Exercise prompt
When you repeat the entries, reproduce each line exactly and omit every picture.
(Dataset content Opens)
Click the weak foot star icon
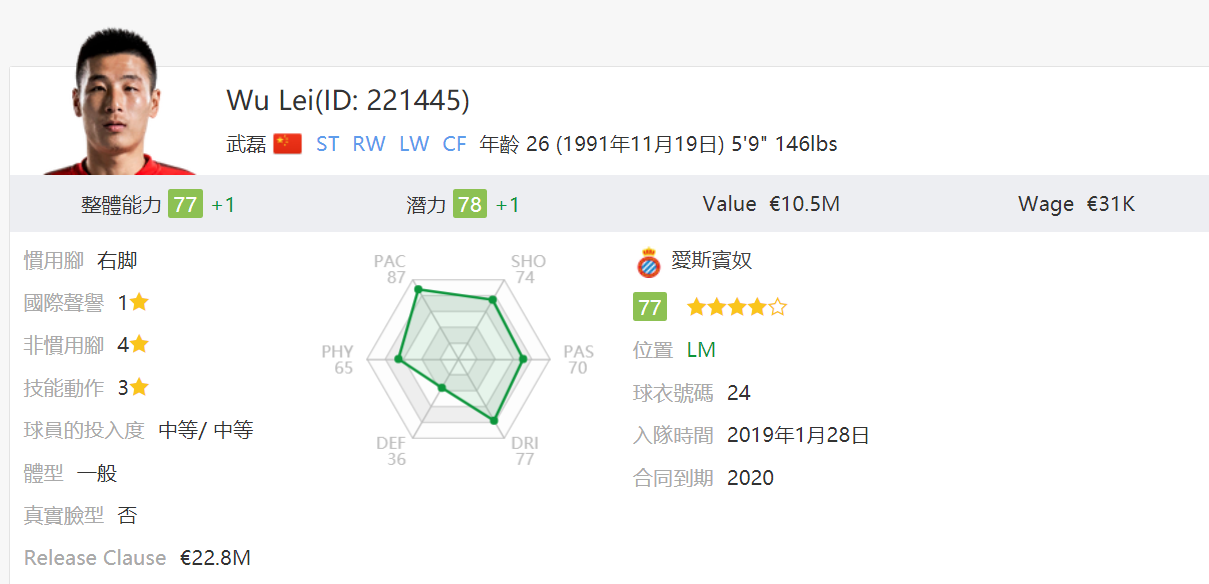1209x584 pixels. tap(139, 345)
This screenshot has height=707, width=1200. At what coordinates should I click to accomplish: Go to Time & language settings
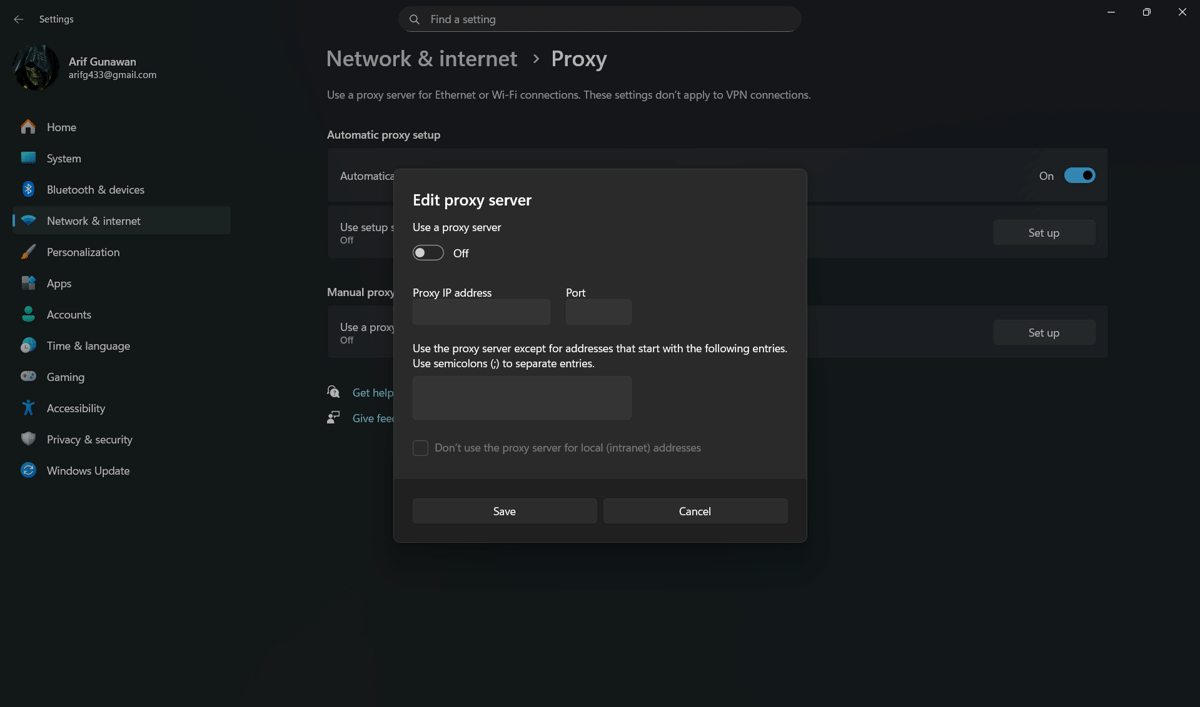[x=88, y=346]
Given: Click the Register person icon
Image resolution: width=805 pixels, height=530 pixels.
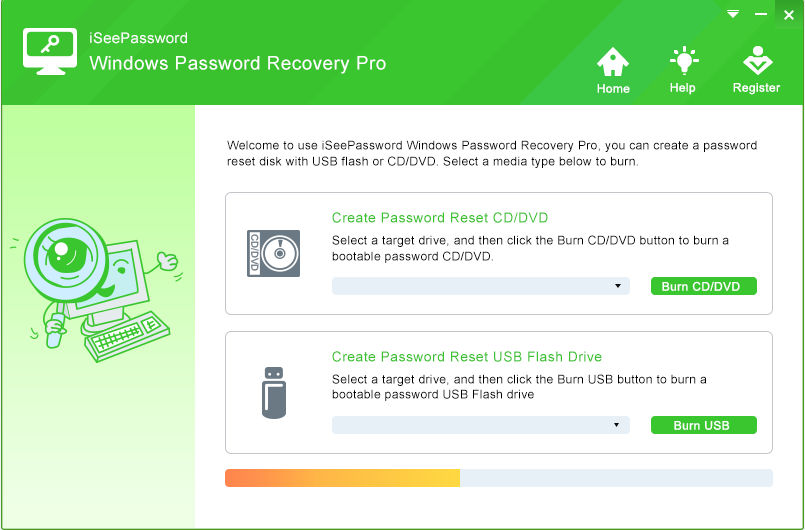Looking at the screenshot, I should [757, 61].
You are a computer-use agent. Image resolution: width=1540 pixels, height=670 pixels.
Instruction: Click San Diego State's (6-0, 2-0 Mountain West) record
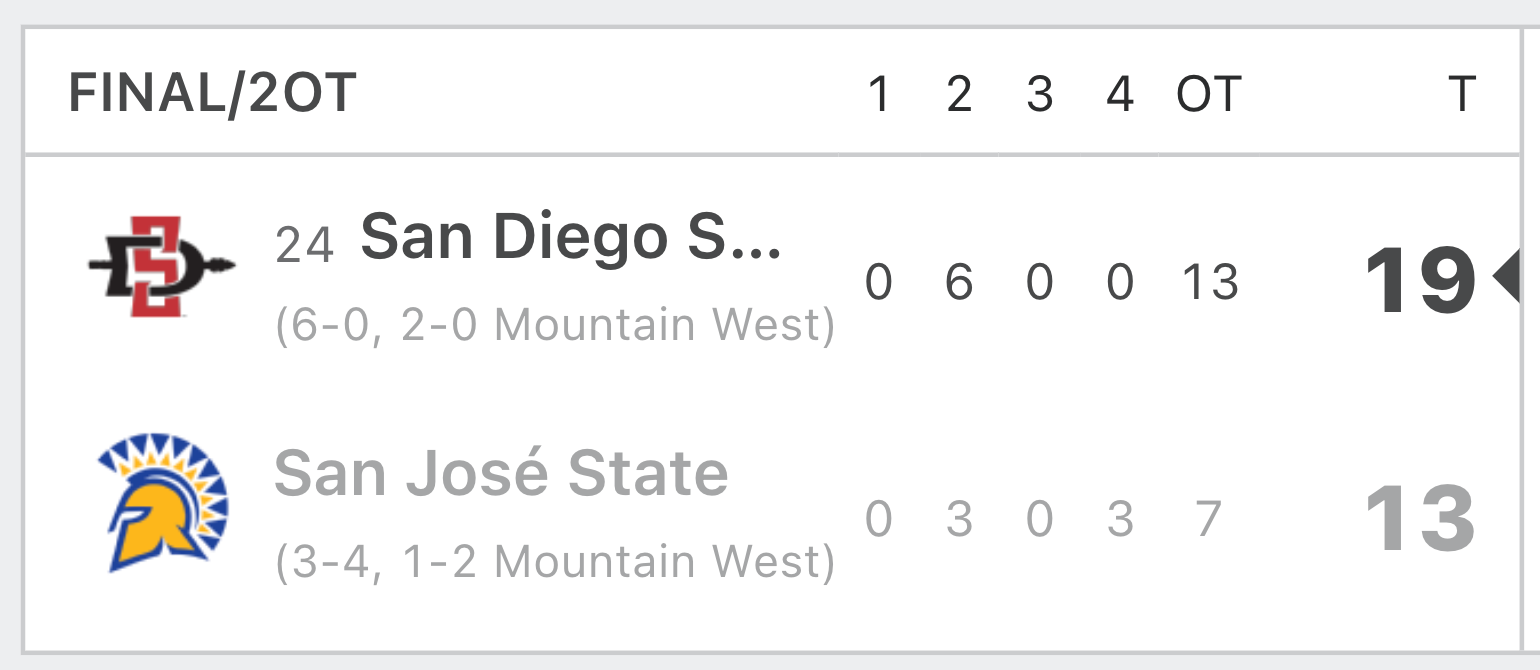pyautogui.click(x=555, y=326)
(Dataset content Closes)
Result of this exercise
Click the weak foot star icon
1209x584 pixels. tap(139, 345)
This screenshot has height=707, width=1200. At what coordinates should I click to accomplish: Go to Time & language settings
[x=88, y=346]
Given: Click the Register person icon
Image resolution: width=805 pixels, height=530 pixels.
Looking at the screenshot, I should [757, 61].
You are a computer-use agent. Image resolution: width=1540 pixels, height=670 pixels.
Instruction: Click San Diego State's (6-0, 2-0 Mountain West) record
pyautogui.click(x=555, y=326)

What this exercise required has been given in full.